Acreditamos que a educação pública democrática, socialmente referenciada, de qualidade, suficientemente financiada e tecnicamente orientada, deve ser um dos pilares da reconstrução do Rio Grande do Sul, em todas as etapas do seu processo: desde a experiência de acolhimento, até o reerguimento, a construção de novas escolas e a reinserção escolar das crianças, adolescentes, jovens e adultos.
A rede fortalecida entre ações partilhadas nas diferentes esferas que atuam na construção de políticas educacionais deve sempre estar pautada pelos princípios constitucionais da Educação: igualdade de acesso, permanência na escola, participação nas atividades e aprendizagem de todos e de cada um. Neste sentido, reafirmamos como educadores nosso compromisso com a pauta da inclusão e direito à escola para todas as pessoas. Vamos reconstruir em rede os territórios escolares!!

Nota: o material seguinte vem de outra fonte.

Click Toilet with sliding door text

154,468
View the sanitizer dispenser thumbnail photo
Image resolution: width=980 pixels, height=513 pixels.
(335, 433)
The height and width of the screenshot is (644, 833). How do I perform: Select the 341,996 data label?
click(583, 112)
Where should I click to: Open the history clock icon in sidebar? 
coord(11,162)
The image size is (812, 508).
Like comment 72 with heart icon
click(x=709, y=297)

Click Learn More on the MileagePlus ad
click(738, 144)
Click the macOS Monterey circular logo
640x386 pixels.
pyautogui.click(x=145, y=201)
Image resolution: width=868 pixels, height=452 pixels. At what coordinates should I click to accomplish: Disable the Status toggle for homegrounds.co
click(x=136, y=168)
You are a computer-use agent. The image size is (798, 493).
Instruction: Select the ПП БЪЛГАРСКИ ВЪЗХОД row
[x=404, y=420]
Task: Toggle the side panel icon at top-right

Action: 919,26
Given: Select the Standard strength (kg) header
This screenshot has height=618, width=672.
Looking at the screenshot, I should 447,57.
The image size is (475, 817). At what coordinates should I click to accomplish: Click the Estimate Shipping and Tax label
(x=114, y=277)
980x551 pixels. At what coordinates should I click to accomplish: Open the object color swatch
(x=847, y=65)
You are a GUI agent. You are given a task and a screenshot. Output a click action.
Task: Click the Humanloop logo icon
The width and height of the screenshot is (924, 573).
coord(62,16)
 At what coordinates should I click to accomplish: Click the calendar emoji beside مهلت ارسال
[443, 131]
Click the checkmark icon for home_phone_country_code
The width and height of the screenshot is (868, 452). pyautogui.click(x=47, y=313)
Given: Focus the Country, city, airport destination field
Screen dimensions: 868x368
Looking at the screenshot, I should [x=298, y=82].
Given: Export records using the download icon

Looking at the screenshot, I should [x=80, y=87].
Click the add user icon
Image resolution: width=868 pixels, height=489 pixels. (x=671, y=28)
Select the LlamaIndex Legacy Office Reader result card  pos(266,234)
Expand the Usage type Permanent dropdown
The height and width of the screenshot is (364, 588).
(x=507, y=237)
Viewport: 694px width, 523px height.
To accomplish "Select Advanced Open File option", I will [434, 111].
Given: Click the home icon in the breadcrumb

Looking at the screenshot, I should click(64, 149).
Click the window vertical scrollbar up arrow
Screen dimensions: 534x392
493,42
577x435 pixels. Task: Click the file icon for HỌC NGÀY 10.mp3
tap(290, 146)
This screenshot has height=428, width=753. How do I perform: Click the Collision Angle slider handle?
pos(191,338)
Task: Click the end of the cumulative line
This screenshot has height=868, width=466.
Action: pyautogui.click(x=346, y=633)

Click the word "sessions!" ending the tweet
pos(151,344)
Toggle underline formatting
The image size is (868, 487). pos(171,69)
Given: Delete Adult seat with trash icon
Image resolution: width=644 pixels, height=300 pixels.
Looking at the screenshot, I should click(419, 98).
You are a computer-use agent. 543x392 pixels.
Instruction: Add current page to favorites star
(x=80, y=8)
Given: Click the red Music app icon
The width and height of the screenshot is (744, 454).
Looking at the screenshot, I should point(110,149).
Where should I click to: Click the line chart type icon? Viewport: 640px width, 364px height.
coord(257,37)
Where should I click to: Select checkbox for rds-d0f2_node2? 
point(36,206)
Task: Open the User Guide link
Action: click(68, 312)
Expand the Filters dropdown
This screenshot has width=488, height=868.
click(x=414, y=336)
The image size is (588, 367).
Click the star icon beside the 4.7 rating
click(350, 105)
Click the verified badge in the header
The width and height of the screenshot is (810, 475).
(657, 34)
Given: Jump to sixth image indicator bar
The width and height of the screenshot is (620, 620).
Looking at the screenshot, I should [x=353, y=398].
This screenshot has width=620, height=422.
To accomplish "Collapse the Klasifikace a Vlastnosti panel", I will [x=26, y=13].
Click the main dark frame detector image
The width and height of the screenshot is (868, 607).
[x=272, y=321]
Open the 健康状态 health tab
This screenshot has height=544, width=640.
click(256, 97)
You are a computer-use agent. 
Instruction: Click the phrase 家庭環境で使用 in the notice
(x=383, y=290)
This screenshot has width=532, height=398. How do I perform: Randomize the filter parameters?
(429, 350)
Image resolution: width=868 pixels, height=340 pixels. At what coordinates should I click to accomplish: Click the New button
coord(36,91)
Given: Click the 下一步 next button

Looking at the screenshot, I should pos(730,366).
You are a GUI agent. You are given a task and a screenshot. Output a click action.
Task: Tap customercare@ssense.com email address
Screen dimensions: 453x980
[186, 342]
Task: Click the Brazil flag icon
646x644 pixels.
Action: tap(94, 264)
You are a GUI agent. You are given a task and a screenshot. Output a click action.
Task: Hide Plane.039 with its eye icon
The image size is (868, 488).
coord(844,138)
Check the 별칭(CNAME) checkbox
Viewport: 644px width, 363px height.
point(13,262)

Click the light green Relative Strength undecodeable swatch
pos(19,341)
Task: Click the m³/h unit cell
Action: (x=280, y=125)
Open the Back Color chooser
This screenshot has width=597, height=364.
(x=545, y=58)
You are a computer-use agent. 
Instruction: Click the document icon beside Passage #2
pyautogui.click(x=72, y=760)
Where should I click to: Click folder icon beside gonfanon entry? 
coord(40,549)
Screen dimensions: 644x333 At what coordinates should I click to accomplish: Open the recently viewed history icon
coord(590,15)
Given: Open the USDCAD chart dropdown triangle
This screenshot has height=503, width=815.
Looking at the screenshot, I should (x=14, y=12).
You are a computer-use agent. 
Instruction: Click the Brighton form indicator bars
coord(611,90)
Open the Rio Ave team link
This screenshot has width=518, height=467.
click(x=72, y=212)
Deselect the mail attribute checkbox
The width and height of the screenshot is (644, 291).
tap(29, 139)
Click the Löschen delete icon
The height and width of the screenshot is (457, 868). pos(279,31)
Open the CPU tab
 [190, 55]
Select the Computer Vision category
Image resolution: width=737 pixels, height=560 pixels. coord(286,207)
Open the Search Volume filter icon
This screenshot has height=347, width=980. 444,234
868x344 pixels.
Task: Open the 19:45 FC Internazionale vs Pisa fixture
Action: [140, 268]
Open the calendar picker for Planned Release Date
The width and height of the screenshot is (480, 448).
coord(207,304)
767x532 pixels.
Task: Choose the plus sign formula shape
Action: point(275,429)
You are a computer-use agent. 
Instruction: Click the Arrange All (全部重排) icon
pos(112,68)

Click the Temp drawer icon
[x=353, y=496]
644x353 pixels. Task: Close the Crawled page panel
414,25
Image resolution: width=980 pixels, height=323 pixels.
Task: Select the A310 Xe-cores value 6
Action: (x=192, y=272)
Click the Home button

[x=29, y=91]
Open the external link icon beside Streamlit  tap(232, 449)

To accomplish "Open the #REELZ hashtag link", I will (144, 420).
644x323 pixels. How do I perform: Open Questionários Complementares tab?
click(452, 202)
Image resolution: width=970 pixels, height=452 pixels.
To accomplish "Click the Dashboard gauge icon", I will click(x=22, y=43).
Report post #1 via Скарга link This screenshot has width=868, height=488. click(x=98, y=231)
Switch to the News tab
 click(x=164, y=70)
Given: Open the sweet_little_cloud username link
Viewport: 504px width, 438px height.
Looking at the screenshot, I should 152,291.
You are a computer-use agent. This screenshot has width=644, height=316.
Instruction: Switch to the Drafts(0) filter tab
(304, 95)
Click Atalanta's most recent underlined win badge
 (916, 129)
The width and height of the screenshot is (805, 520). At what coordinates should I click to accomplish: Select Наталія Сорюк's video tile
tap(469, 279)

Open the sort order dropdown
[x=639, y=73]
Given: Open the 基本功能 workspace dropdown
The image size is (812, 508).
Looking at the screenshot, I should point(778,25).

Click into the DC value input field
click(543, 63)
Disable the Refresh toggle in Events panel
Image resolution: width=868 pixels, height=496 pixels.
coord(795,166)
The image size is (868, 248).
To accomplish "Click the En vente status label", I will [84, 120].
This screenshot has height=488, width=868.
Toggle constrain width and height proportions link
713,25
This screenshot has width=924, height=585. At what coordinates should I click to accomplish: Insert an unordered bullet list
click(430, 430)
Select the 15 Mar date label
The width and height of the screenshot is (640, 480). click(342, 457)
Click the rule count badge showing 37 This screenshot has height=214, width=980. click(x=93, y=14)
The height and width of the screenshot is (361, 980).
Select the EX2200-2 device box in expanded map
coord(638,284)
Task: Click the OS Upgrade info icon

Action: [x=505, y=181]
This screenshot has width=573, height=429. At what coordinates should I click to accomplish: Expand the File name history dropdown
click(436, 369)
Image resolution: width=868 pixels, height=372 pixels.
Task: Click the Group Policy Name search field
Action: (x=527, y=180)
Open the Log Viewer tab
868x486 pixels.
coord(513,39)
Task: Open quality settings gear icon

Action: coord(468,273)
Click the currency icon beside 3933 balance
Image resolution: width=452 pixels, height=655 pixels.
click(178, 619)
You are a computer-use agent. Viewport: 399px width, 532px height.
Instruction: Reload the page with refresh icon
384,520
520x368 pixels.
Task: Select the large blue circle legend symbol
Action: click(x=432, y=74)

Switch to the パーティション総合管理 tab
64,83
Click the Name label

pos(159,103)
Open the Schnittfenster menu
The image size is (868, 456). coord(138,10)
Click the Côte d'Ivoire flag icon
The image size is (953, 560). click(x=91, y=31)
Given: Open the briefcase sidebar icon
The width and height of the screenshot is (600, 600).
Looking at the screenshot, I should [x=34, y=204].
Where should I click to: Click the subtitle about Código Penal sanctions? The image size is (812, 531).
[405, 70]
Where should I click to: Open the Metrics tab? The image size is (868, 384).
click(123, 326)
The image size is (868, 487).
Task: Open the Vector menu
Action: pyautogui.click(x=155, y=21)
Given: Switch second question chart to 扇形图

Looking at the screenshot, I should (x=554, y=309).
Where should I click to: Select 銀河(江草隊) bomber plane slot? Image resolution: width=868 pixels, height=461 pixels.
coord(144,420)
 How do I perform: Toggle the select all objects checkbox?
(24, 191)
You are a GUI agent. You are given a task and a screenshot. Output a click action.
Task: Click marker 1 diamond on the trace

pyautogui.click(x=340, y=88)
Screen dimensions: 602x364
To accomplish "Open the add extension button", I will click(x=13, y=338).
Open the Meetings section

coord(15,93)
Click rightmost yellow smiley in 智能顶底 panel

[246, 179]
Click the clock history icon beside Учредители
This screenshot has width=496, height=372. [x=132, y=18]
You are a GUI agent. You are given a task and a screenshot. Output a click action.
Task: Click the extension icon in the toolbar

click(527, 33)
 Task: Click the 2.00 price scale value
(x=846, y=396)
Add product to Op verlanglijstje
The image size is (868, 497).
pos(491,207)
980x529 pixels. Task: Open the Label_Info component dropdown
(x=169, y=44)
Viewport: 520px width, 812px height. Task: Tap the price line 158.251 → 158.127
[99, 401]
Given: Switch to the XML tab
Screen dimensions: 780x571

* Katiuscha Lara Genro Bins (CMET Paulo Freire); Liliane Ferrari Giordani (Faced UFRGS) e Marco Aurélio Ferraz (NID UFCSPA), que compõem a coordenação do Fórum pela Inclusão Escolar, e César Rolim (Escola Porto Alegre – EPA).
** Este é um artigo de opinião e não necessariamente expressa a linha editorial do Brasil de Fato.